摘录:
——————

最新研究质疑RNA测序数据的统计分析_生物软件圈_商圈

过去几年间，高通量RNA测序已经取得了一些意想不到的成果，其中一些似乎是能够改写传统遗传学智慧的突破性发现。但是，这些调查结果现在受到了挑战，计算生物学家警告说，在这些数据密集型研究（data-intensive study）中，可能有一些潜在的统计学陷阱。

最新的一例研究是关于印记基因（imprinted gene）的。人类和其它大多数动物都会继承分别来自父方和母方的两个拷贝。但是在一些情况下，两个拷贝中只有一个能表达，另一个拷贝是沉默的。在这种情况下，我们说这个基因是“被印记的”。2010年7月，马萨诸塞州剑桥市（Cambridge，Massachusetts）哈佛大学（Harvard University）的Catherine Dulac和Christopher Gregg领导的一个研究团队在《科学》（Science）杂志上发表了一项研究，他们发现1300个小鼠基因是具有基因印记的，这个数量级比以往我们所想象的要大。

现在研究人员们正在讨论，这项研究中有缺陷的分析是否导致Catherine Dulac和Christopher Gregg在论文中错误地估计了印记基因的数量。加利福利亚州（California）斯坦福大学（Stanford University）的计算生物学家Tomas Babak指出，这项研究之所以可以发表在《科学》杂志上，是因为他们声称观察到了比前人所观察到的大一个数量级的印记基因，但是Babak并不认为这是真的。他在3月29日发表的一篇论文中公开质疑这项研究。

Dulac则表示，她和她的研究团队“毫无疑问地忠实于这些数据”，并且强调说，她们已经通过其它研究方法验证了这些发现。这一局面和另一项关于RNA测序研究论文的辩论很相似。在这项研究中，费城（Philadelphia）宾夕法尼亚大学（University of Pennsylvania）的Vivian Cheung的研究组报道了RNA编辑（RNA editing）的证据。RNA编辑使得那些由基因DNA转录成的RNA序列变得与它们的模板不一样，这种现象在人类基因组中广泛存在。RNA编辑现象之前也被观察到过，但是这项研究中观察到的RNA编辑的频繁程度极高，甚至直接挑战了传统的中心定律（central dogma）中关于生物体基因转录忠实于模板的观点。

其他的科学家们认为Cheung的研究结论很大程度产生于数据分析中的错误，而真实的RNA编辑的范围很可能并不比之前科学界认为的那样大。Cheung并没有对《自然》（Nature）杂志上这篇评论对她研究的质疑作出回应，她依然坚持自己的结论。

——————

待审数据:
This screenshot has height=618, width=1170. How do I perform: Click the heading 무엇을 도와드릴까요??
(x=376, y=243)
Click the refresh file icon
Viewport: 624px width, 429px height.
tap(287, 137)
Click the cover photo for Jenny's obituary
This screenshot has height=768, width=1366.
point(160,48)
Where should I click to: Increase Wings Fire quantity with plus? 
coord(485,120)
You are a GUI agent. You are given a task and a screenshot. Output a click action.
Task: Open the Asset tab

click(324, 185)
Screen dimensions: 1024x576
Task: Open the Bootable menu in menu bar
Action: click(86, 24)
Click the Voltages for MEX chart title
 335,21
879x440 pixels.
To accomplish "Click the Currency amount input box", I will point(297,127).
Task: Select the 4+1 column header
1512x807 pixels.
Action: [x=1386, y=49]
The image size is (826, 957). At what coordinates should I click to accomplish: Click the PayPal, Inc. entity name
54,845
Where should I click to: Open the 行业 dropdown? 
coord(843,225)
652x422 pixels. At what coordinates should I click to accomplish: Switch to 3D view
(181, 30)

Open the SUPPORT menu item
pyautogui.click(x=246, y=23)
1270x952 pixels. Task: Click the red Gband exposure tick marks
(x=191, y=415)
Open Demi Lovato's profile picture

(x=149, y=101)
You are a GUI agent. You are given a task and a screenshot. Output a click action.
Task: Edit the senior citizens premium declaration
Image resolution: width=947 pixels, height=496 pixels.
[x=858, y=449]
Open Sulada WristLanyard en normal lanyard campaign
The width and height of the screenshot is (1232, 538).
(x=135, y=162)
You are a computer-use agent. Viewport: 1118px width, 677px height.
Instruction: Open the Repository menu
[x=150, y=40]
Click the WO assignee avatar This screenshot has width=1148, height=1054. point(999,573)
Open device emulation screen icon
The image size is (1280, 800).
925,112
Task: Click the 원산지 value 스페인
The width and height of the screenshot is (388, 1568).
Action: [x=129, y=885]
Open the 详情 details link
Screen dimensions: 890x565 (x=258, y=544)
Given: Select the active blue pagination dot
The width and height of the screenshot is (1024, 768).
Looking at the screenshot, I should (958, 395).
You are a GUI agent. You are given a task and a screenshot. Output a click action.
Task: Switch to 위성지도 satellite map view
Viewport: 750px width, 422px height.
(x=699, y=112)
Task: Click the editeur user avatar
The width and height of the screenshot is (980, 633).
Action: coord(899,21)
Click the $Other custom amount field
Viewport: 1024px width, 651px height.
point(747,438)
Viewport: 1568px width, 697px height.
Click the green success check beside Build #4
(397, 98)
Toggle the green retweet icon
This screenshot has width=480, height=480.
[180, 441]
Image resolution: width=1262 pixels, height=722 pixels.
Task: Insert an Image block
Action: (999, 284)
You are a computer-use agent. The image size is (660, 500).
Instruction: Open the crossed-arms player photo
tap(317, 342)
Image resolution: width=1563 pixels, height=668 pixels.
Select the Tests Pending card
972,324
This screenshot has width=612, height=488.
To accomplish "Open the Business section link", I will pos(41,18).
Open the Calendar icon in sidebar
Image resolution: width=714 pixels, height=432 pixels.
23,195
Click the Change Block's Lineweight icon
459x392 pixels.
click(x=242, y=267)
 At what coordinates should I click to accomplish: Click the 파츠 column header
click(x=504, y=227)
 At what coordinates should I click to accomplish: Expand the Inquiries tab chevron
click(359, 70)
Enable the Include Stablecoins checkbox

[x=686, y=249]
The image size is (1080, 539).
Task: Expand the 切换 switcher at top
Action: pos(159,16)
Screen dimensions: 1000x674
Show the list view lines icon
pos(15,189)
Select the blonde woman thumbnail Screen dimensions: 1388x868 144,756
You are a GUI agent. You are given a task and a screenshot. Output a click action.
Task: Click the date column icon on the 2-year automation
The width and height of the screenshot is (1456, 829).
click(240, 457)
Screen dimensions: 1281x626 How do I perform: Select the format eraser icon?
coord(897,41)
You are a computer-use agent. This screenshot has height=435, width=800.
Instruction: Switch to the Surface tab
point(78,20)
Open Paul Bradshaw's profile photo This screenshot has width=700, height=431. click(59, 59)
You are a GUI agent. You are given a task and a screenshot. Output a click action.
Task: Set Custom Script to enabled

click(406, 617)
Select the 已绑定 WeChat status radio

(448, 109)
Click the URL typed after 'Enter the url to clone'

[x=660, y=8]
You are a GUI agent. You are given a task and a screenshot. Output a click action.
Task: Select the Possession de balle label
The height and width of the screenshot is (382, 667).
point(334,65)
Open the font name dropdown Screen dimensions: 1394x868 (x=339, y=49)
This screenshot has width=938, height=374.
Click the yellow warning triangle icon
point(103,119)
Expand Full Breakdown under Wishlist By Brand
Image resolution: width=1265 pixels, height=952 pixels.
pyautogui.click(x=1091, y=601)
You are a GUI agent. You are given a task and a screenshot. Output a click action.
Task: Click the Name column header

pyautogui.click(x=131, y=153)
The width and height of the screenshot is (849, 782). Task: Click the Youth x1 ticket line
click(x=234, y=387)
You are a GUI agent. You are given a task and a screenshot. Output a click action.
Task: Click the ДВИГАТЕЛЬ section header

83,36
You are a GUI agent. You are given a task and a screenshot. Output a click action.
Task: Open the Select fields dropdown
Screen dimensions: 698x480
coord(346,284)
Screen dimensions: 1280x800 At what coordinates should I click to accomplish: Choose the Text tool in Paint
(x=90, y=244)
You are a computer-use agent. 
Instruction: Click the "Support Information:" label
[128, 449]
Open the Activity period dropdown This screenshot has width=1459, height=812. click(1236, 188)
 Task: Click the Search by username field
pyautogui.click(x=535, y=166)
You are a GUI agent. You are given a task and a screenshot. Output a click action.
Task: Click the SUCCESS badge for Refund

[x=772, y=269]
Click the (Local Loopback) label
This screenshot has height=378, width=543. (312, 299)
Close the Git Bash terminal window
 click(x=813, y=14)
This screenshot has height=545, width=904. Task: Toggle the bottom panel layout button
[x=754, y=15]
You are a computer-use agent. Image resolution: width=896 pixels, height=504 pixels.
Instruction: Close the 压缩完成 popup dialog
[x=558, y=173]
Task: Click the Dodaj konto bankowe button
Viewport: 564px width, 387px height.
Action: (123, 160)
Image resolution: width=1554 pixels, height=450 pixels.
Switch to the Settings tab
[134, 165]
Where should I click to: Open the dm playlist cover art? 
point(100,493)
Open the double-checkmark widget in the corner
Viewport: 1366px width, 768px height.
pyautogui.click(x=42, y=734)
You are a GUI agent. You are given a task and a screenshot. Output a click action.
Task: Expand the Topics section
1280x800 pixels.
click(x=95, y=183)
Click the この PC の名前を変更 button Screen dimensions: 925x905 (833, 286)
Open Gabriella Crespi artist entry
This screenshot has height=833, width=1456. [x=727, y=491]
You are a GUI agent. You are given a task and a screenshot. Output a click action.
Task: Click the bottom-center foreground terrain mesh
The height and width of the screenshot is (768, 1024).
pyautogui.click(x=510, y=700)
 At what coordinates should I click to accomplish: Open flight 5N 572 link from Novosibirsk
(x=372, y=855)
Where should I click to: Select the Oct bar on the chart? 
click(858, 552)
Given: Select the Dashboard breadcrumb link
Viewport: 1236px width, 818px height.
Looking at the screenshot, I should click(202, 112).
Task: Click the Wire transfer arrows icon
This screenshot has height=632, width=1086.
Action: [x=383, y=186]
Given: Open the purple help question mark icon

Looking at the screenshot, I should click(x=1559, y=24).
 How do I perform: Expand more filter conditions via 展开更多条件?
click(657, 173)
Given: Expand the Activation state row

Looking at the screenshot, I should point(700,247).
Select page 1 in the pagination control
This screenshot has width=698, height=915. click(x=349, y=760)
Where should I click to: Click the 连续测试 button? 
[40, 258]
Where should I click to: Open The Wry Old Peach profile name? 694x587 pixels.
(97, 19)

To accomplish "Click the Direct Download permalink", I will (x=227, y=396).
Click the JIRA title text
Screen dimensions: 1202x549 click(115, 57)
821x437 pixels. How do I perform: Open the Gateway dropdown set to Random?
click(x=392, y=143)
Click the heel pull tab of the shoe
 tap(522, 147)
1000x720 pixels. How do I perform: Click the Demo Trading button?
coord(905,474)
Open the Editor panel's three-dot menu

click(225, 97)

——————

任务 A: 对照摘录判断下面三项陈述是否与其相符，每项答“是”或“否”，并一字不差地引出摘录中起决定作用的语句。(i) Dulac和Gregg领导的团队发现有1300个小鼠基因具有基因印记。(ii) Tomas Babak是哈佛大学的计算生物学家。(iii) Cheung已经回应了《自然》杂志上那篇评论对她研究的质疑。
任务 B: 请照原文誊写摘录中介于“最新研究质疑RNA测序数据的统计分析_生物软件圈_商圈”和“可能有一些潜在的统计学陷阱。”之间的内容，两端的这两处文字也要包括在内。

书面解答 A:
(i) 是。“他们发现1300个小鼠基因是具有基因印记的”
(ii) 否。“斯坦福大学（Stanford University）的计算生物学家Tomas Babak”
(iii) 否。“Cheung并没有对《自然》（Nature）杂志上这篇评论对她研究的质疑作出回应”

书面解答 B:
最新研究质疑RNA测序数据的统计分析_生物软件圈_商圈

过去几年间，高通量RNA测序已经取得了一些意想不到的成果，其中一些似乎是能够改写传统遗传学智慧的突破性发现。但是，这些调查结果现在受到了挑战，计算生物学家警告说，在这些数据密集型研究（data-intensive study）中，可能有一些潜在的统计学陷阱。